Unlike the other catenins, α-catenin is not directly linked to E-cadherin, but indirectly through ß-catenin. It ensures the connection of AJs to the actin circumferential belt by its binding and bundling capacity of actin filaments (Figure 5B) (Rimm et al., 1995; Drees et al., 2005; Yamada et al., 2005; Sakakibara et al., 2020). The observation that the binding of α-catenin to F-actin and ß-catenin was mutually exclusive in vitro has been recently solved by showing that the interaction of afadin with α-catenin in complex with ß-catenin enhances its F-actin-binding activity and eventually promotes the correct actomyosin organization at ZA (Drees et al., 2005;

Yamada et al., 2005; Sakakibara et al., 2020). The association of AJs to actomyosin cytoskeleton is crucial for their stabilization and the organization of the AJC, since epithelial cells deficient for α-catenin fail to adhere to each other and mice KO for the epithelial isoform die at embryonic stage (Watabe et al., 1994; Watabe-Uchida et al., 1998; Hirano et al., 1992;

Vasioukhin et al., 2001; Torres et al., 1997). Through its tension-dependent conformational change, α-catenin is also central in the mechanotransduction of forces exerted on cadherin-based junctions and on the actomyosin cytoskeleton, coupling the response to tension between neighboring cells, which is crucial for tissue morphogenesis, homeostasis and plasticity (Maitre et al., 2012; Ganz et al., 2006; Ladoux et al., 2010; le Duc et al., 2010;

Yonemura et al., 2010). Indeed, force induces a transient binding of the α-catenin–β-catenin–

E-cadherin complex to F-actin, and the conformationally open form of α-catenin binds to afadin, which increases the F-actin binding activity of α-catenin and stabilizes the connection to actin cytoskeleton (Figure 6) (Buckley et al., 2014; Ishiyama et al., 2018; Sakakibara et al., 2020).

In addition, the tension-dependent conformational change of α-catenin ensures mechanosensing and dynamically strengthens the link of E-cadherin complexes to actin cytoskeleton via the recruitment of vinculin and EPLIN, which reinforce α-catenin open conformation and bundle and stabilize actin filaments (Figure 6) (Yonemura et al., 2010; Abe and Takeichi, 2008; Taguchi et al., 2011; Sluysmans et al., 2017).

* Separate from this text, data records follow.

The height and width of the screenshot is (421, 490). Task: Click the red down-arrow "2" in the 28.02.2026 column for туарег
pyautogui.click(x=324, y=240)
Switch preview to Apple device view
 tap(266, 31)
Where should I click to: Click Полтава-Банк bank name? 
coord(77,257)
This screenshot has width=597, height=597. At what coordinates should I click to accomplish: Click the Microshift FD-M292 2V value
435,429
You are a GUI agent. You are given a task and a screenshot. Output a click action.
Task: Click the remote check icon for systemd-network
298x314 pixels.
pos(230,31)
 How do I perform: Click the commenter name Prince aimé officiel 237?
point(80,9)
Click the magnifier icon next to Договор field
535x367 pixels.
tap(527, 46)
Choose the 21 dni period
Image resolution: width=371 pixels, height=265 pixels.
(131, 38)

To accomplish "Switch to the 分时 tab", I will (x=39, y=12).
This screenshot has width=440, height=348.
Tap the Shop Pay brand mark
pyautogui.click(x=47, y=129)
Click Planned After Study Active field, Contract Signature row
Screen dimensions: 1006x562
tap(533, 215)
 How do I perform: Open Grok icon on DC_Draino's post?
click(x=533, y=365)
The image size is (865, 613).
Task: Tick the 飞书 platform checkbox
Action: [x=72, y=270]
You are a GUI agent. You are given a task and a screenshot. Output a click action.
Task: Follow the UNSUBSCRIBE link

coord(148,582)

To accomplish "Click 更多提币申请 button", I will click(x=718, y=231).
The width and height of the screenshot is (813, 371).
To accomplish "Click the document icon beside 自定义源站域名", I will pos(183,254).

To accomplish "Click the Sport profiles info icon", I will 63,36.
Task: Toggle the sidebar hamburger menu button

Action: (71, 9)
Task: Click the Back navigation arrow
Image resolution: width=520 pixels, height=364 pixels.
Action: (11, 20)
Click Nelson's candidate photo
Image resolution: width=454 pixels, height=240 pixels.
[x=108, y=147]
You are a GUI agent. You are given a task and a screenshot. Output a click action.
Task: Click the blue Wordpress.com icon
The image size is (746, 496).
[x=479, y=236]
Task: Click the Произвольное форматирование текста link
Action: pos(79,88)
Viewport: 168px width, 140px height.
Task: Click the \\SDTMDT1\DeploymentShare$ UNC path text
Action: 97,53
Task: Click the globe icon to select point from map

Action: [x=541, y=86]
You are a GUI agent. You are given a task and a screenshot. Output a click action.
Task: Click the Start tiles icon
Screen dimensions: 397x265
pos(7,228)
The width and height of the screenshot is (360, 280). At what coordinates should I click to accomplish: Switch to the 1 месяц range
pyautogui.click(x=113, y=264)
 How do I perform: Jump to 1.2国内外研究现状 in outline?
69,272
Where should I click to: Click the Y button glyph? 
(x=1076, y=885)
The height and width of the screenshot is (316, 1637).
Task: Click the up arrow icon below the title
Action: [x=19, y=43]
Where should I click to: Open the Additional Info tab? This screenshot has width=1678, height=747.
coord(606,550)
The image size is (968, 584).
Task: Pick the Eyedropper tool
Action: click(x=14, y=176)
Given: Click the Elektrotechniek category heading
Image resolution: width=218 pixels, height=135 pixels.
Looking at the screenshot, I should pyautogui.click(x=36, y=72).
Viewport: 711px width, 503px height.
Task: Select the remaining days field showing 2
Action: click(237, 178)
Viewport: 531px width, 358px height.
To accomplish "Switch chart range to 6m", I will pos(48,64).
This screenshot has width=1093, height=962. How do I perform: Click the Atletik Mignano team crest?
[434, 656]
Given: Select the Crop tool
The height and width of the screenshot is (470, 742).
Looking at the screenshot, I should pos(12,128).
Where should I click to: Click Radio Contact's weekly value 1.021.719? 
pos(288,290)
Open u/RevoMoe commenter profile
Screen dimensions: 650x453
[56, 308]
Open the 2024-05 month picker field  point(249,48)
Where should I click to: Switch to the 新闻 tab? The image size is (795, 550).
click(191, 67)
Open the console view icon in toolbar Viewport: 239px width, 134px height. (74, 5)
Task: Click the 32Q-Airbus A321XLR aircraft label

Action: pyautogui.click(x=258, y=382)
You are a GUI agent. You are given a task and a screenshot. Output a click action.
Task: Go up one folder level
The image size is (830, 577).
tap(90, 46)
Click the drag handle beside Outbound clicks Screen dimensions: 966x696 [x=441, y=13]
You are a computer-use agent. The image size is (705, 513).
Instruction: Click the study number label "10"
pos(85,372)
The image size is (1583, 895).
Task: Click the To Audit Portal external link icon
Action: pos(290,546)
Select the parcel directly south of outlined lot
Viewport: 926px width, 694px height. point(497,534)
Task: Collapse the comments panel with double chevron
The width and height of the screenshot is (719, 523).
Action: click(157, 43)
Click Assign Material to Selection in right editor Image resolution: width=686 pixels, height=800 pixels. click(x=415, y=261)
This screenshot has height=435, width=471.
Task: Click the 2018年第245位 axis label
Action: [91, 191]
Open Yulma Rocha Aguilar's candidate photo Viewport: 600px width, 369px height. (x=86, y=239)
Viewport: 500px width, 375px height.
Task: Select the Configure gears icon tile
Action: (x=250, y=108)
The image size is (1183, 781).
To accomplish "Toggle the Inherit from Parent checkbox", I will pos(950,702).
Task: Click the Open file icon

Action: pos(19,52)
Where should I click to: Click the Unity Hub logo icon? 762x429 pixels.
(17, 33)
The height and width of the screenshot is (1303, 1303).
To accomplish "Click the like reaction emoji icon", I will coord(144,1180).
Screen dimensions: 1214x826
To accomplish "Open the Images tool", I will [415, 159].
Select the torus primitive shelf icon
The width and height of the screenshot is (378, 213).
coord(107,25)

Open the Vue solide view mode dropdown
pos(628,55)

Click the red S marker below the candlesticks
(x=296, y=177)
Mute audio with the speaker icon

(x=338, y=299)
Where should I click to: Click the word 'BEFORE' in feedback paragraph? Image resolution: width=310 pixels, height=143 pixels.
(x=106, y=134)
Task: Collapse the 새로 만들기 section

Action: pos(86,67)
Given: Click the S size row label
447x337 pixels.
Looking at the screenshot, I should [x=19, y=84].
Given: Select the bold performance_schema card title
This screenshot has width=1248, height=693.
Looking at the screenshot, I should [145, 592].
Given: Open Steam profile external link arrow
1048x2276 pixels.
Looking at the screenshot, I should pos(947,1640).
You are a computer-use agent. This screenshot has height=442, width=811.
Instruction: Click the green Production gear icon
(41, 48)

Figure 6. F-actin linkage and mechanotransduction at cadherin/catenins complex of epithelial cells.

Tension induces transient binding of the α-catenin–ß-catenin–E-cadherin complex to F-actin. Afadin binds to the conformationally open α-catenin and increases its F-actin-binding activity, stabilizing the linkage to actin cytoskeleton. The tension-induced change in α-catenin conformation unmasks its vinculin-binding domain, allowing the recruitment of vinculin and EPLIN to reinforce the linkage to F-actin.